_DOCUMENTO DE ORIGEM:_
□ □ □ □

A Constituição Federal, ao instituir as limitações do poder de tributar, promoveu uma especificação do princípio da isonomia contido em seu art. 5º, caput, vedando expressamente a instituição de tratamento desigual entre contribuintes em situação equivalente, consoante se lê em seu artigo 150, II.
Como visto, a norma impede a distinção em razão de ocupação ou função ou da denominação jurídica dos rendimentos.
A dignidade da pessoa humana enquanto valor universal humanístico passou a ser o fundamento das Constituições dos países democráticos, deslocando a finalidade do Estado para um único ponto, ou seja, o indivíduo. No caso, a isenção do Imposto de Renda aos portadores de doenças graves visa a atenuar o sofrimento causado pela doença, na medida em que permite o recebimento de um rendimento maior que aquele que seria auferido em condições normais de saúde. O Constituinte originário com base nessa determinação definiu de forma expressa no artigo 1º, inciso III, a dignidade da pessoa humana como fundamento do Estado Democrático de Direito Brasileiro.

□ □ □ □

_CONJUNTO DE TAREFAS:_
(a) Liste todos os dispositivos da Constituição Federal citados no documento de origem, com artigo e inciso ou caput conforme indicados.
(b) Diga se cada afirmação abaixo está de acordo com o documento de origem e cite as palavras dele que decidem cada caso: (i) a isenção do Imposto de Renda aos portadores de doenças graves tem por objetivo atenuar o sofrimento causado pela doença; (ii) a dignidade da pessoa humana foi definida como fundamento do Estado no artigo 150, II; (iii) a norma permite distinguir contribuintes em razão de sua ocupação.
(c) Devolva, sem nenhuma alteração, o trecho do documento de origem que começa em "A Constituição Federal, ao" e termina em "artigo 150, II.".

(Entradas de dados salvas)

□ □ □ □

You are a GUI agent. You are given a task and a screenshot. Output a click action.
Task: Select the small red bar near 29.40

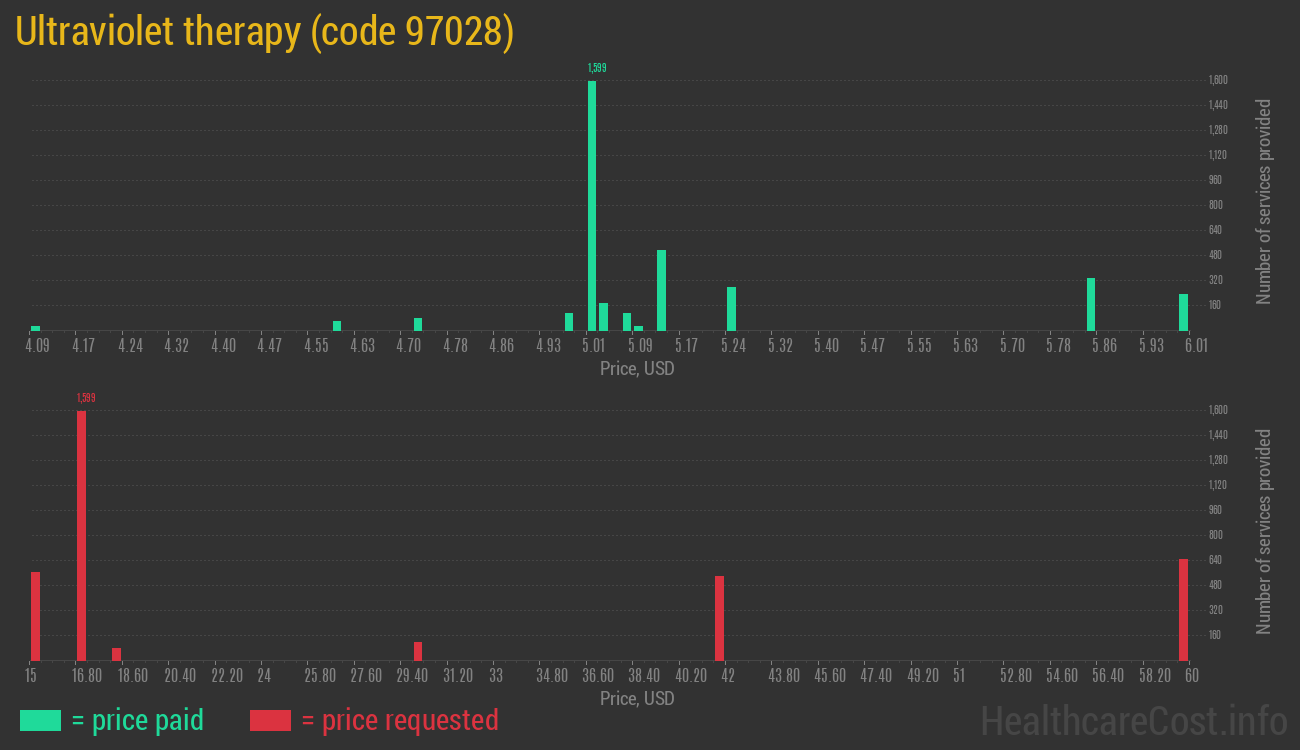[418, 651]
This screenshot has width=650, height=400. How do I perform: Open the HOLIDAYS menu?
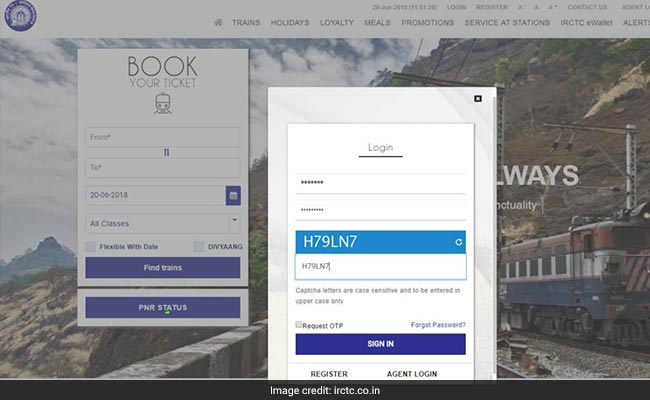tap(290, 22)
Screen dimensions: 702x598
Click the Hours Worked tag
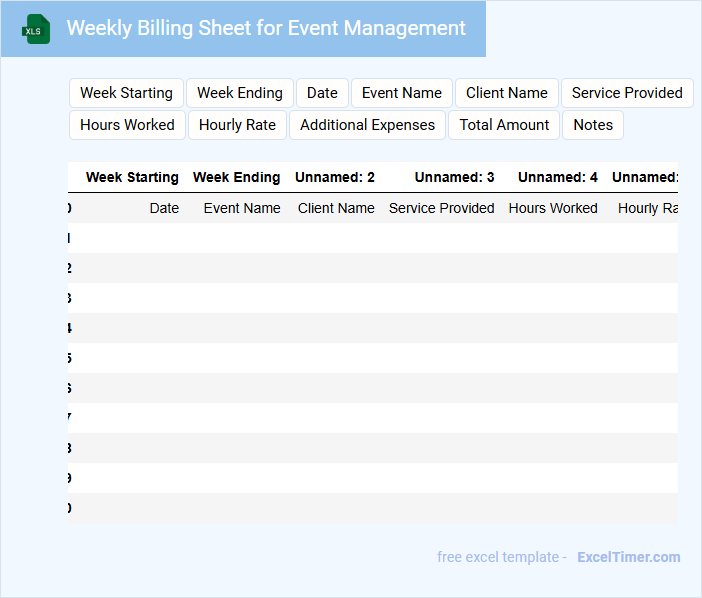(x=127, y=125)

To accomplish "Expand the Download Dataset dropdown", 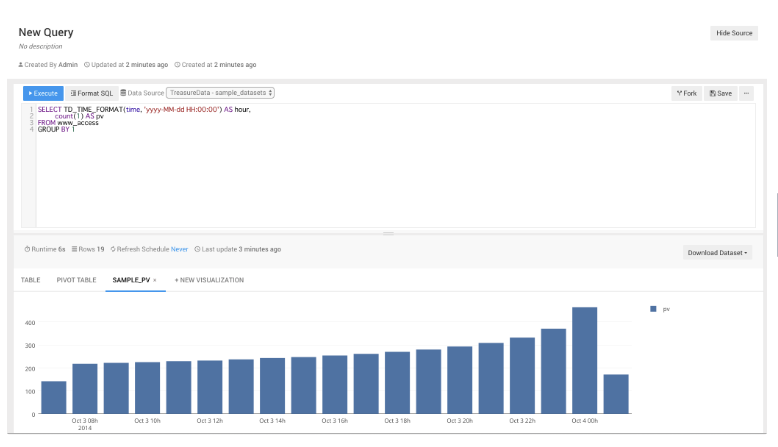I will [x=717, y=253].
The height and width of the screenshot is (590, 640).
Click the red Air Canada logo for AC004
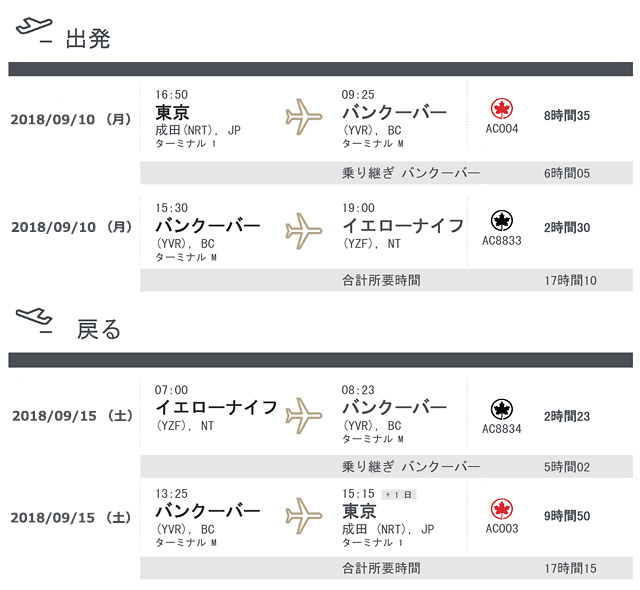tap(502, 109)
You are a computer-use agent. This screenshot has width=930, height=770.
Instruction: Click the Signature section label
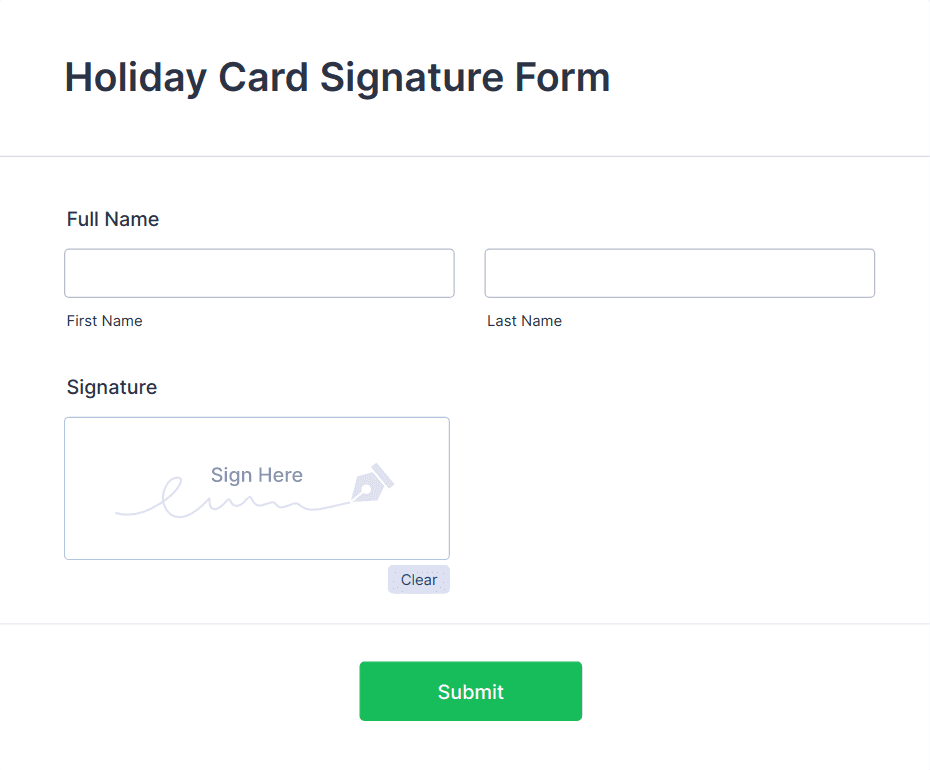point(111,387)
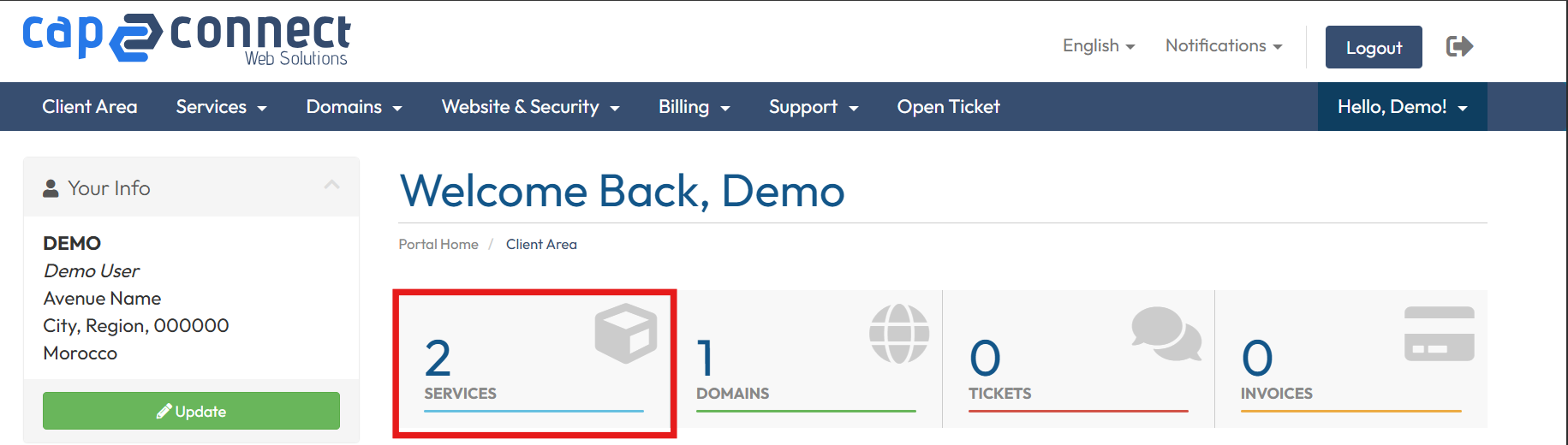This screenshot has height=445, width=1568.
Task: Open the Hello, Demo! account menu
Action: click(x=1402, y=107)
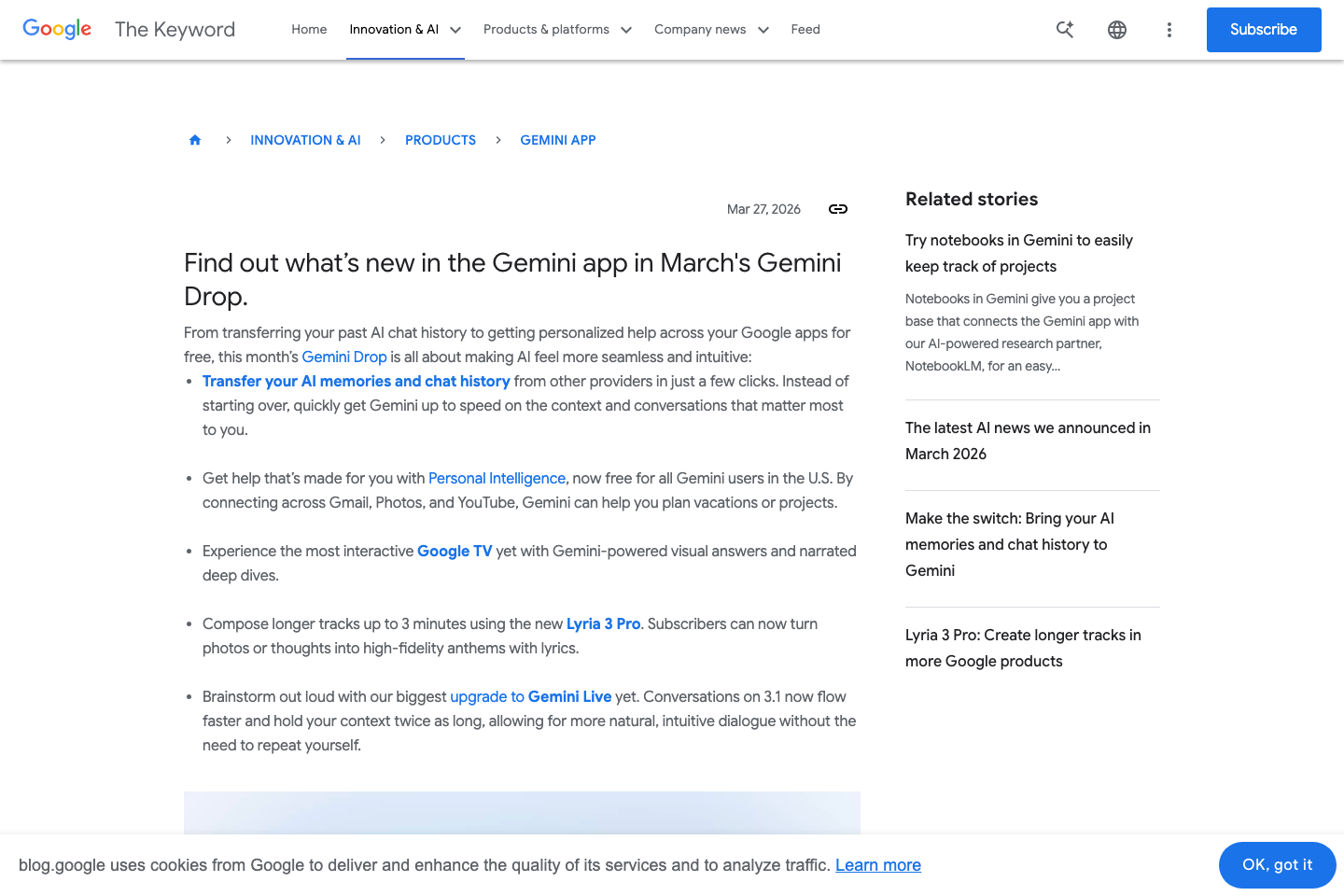This screenshot has width=1344, height=896.
Task: Click the home breadcrumb icon
Action: click(x=195, y=140)
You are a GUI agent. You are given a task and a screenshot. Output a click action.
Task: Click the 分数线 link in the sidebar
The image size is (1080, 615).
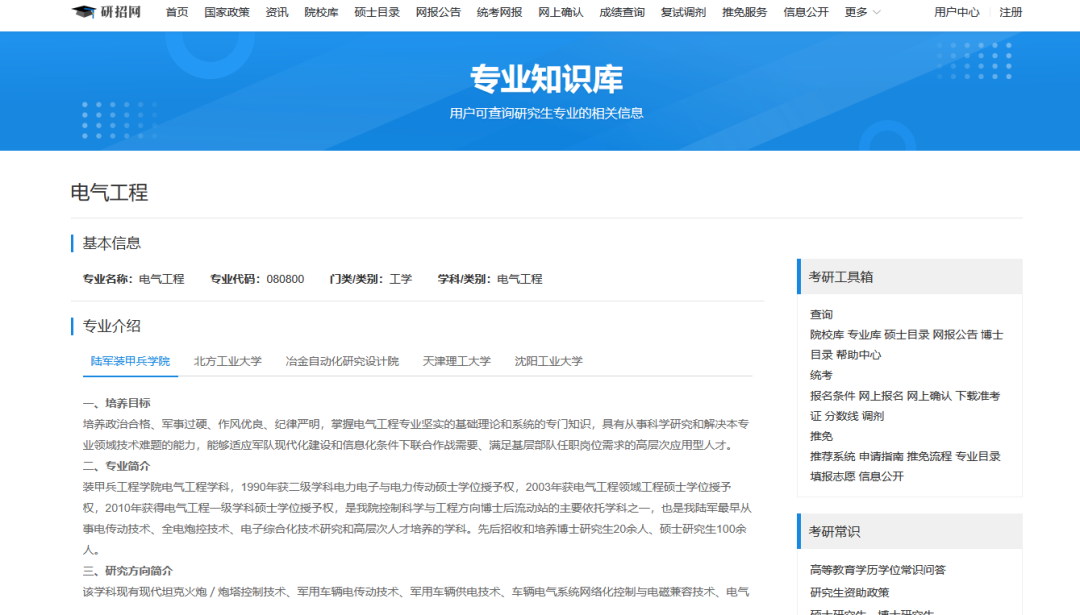point(841,416)

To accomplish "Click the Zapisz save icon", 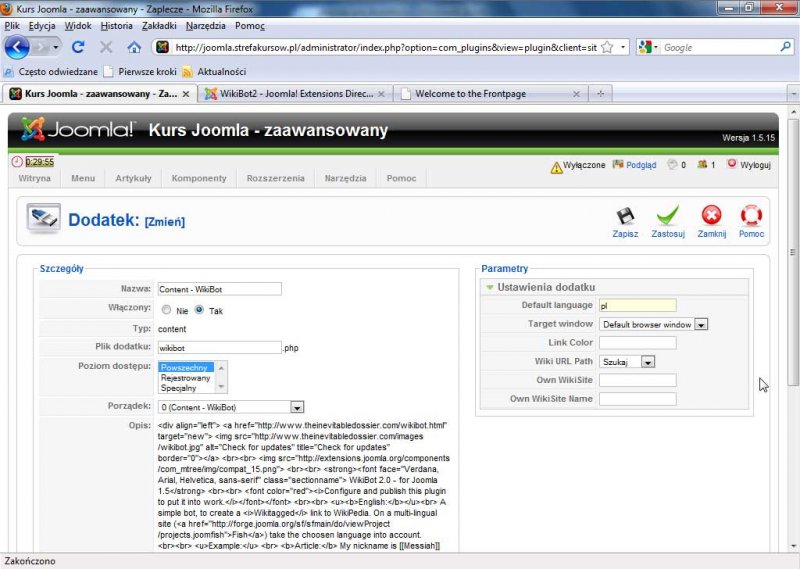I will (625, 217).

□ □ □ □

_RESPOSTAS DAS TAREFAS:_
(a)
- art. 5º, caput
- artigo 150, II
- artigo 1º, inciso III

(b)
(i) Sim: "a isenção do Imposto de Renda aos portadores de doenças graves visa a atenuar o sofrimento causado pela doença".
(ii) Não: "definiu de forma expressa no artigo 1º, inciso III, a dignidade da pessoa humana como fundamento do Estado Democrático de Direito Brasileiro".
(iii) Não: "a norma impede a distinção em razão de ocupação ou função".

(c)
A Constituição Federal, ao instituir as limitações do poder de tributar, promoveu uma especificação do princípio da isonomia contido em seu art. 5º, caput, vedando expressamente a instituição de tratamento desigual entre contribuintes em situação equivalente, consoante se lê em seu artigo 150, II.